Proteomic profiling identifies pathways dysregulated in non-small cell lung cancer and an inverse association of AMPK and adhesion pathways with recurrence

Abstract

Introduction: The identification of key pathways dysregulated in non-small cell lung cancer (NSCLC) is an important step toward understanding lung pathogenesis and developing new therapeutic approaches.

Methods: Toward this goal, reverse-phase protein lysate arrays (RPPA) were used to compare signaling pathways between NSCLC tumors and paired normal lung tissue from 46 patients and assess their association with clinical outcome.

Results: After RPPA quantification of 63 proteins and phosphoproteins, tissue pairs were randomized to a training set (n = 25 pairs) and test set (n = 21 pairs). In the training set, 15 protein markers were differentially expressed between tumors and normal lung (p ≤ 0.01), including markers in the PI3K/AKT and p38 MAPK signaling pathways (e.g., p70S6K, S6, p38, and phospho-p38), as well as caveolin-1 and β-catenin. A four-protein signature (p70S6K, cyclin B1, pSrc(Y527), and caveolin-1) independent of histology classified specimens as tumor versus normal with a predicted accuracy of 83%, sensitivity of 67%, and specificity of 100%. The signature was validated in the test set, correctly classifying all normal tissues and 14 of 21 tumor tissues. RPPA results were confirmed by immunohistochemistry for caveolin-1 and p70S6K. In tumors from patients with resected NSCLC, expression of proteins in the energy-sensing AMPK pathway (pLKB1, AMPK, p-Acetyl-CoA, pTSC2), adhesion, EGFR, and Rb signaling pathways was inversely associated with NSCLC recurrence.

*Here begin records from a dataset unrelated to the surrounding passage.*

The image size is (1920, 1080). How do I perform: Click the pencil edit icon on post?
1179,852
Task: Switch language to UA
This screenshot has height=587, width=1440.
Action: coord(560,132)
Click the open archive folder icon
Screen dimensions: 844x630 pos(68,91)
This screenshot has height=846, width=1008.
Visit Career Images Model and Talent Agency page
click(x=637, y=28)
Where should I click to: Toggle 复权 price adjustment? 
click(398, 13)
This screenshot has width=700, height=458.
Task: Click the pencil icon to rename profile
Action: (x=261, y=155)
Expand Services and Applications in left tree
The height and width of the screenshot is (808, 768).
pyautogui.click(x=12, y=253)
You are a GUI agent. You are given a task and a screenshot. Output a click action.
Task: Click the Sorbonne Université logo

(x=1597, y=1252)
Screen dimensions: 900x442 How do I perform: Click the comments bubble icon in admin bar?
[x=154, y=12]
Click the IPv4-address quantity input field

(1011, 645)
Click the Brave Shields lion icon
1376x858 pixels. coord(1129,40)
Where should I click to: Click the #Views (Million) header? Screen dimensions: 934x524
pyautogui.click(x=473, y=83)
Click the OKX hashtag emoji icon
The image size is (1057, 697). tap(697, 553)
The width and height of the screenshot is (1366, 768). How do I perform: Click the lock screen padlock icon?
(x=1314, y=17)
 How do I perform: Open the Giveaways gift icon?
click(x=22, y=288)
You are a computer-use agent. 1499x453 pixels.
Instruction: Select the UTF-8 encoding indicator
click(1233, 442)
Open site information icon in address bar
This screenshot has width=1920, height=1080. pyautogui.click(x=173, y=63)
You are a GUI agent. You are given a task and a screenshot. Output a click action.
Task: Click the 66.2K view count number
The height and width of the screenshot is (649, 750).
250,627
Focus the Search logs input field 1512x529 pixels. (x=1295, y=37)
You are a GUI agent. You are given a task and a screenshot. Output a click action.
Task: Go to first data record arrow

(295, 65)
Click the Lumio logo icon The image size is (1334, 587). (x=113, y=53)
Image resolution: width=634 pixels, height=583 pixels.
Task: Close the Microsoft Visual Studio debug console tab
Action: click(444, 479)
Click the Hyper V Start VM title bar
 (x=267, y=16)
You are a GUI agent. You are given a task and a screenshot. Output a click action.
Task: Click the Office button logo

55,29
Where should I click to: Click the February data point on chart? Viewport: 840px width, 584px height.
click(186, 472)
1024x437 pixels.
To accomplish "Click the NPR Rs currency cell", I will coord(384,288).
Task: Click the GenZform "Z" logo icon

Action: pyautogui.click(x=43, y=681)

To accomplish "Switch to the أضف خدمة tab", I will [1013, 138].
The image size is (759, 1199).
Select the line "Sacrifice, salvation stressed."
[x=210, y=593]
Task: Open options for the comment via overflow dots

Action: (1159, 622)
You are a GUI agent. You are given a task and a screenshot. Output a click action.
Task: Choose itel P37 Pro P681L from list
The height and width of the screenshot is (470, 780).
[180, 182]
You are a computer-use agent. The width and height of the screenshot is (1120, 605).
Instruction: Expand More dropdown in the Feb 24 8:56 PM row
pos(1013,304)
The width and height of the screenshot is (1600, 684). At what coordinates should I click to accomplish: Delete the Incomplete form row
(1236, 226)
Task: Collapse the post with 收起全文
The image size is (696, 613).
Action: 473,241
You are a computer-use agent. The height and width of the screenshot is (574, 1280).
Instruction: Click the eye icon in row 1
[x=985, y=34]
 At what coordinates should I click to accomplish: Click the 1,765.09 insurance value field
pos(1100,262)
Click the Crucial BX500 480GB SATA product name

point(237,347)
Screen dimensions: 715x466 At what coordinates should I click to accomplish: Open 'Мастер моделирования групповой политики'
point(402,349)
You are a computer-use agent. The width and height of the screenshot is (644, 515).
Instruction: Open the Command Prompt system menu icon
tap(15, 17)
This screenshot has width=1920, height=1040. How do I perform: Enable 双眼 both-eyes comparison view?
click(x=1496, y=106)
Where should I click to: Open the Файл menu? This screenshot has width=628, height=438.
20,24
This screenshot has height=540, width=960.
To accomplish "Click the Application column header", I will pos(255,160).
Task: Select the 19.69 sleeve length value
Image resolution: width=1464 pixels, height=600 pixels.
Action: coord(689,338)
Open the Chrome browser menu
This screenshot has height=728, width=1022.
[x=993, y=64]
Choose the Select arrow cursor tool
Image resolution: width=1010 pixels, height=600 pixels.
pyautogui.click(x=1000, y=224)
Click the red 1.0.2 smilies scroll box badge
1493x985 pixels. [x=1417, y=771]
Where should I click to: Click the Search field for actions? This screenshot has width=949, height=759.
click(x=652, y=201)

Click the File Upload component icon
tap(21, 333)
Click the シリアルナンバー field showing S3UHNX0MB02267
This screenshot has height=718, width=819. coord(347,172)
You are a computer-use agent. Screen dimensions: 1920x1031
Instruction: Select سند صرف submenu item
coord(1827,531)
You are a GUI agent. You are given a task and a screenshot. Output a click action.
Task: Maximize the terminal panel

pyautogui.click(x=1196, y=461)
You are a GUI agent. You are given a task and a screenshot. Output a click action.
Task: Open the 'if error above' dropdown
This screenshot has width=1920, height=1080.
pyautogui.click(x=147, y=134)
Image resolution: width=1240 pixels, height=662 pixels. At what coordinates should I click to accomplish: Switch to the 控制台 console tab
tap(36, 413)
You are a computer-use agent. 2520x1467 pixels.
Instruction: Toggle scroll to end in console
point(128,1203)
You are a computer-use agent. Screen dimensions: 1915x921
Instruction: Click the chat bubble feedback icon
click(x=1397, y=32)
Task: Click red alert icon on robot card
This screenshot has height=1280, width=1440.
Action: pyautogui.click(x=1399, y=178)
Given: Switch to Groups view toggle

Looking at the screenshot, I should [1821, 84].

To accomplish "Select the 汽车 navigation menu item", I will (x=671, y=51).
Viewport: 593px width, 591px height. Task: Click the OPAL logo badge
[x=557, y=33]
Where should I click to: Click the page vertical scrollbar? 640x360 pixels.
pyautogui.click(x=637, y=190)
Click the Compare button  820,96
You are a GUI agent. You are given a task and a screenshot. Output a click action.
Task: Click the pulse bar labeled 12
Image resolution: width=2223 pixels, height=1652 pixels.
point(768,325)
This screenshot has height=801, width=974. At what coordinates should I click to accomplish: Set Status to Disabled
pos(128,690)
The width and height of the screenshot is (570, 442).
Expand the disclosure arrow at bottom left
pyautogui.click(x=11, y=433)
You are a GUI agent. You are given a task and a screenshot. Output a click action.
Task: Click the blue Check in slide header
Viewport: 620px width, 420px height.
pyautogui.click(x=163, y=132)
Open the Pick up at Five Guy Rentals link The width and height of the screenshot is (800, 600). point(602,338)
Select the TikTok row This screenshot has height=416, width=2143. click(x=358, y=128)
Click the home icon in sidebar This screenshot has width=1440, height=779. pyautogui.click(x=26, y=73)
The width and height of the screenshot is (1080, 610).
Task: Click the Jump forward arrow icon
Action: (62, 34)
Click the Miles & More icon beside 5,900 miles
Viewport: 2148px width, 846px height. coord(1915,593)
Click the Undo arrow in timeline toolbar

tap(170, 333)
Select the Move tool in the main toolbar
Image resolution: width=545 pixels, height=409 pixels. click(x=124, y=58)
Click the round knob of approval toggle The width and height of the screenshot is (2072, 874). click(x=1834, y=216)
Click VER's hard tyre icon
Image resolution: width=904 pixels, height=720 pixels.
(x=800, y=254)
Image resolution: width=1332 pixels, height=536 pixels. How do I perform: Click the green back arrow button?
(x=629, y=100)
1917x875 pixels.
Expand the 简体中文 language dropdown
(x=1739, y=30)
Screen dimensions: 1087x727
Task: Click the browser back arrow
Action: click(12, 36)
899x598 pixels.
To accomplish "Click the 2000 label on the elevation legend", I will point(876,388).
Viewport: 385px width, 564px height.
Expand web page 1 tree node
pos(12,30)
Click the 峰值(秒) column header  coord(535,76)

Conclusions: These data provide evidence for dysregulation of several pathways including those involving energy sensing and adhesion that are potentially associated with NSCLC pathogenesis and disease recurrence.

FIGURE 1

Unsupervised hierarchical clustering identifies distinct protein expression patterns between normal lung and non-small cell lung cancer (NSCLC) tumors. Levels of 63 proteins and phosphoproteins were determined by reverse-phase protein lysate arrays in paired normal lung (blue) and NSCLC (red) samples from 46 patients. Unsupervised hierarchical clustering separated samples into two main groups based on differences in protein expression. One group contained a majority of the tumor samples (red), whereas the other contained mostly normal lung (blue), indicating major differences in protein expression between tumor and normal lung, even within an individual patient. Replicate proteins, such as p-p38(T180), pLKB1, and cyclin D1, clustered next to each other.

FIGURE 2

Identification of proteins differentially expressed between paired normal lung and non-small cell lung cancer tumor samples. A, Protein and phosphoprotein levels for 63 markers were compared between normal tissue (blue) and tumor tissue (red) from patients who underwent surgical resection of their tumors. Protein levels were compared between the two groups by t test and those with p value <0.005 (false discovery rate <1%) are shown. B, The ratio of phospho- to total protein levels are shown for Akt and FAK.

FIGURE 3

A four-marker proteomic signature discriminates tumor from normal lung tissue. A, The receiver operating characteristic curve shows good performance of the model to correctly classify tumor and normal tissues. B, Two-way hierarchical clustering of the normal (blue) and tumor (red) tissues from the training set shows that these tissues are well differentiated by levels of the four markers (p70S6K, cyclin B1, pSrc(Y527), and caveolin). C, Similarly, the four markers also separate normal (blue) from tumor (red) in the test set.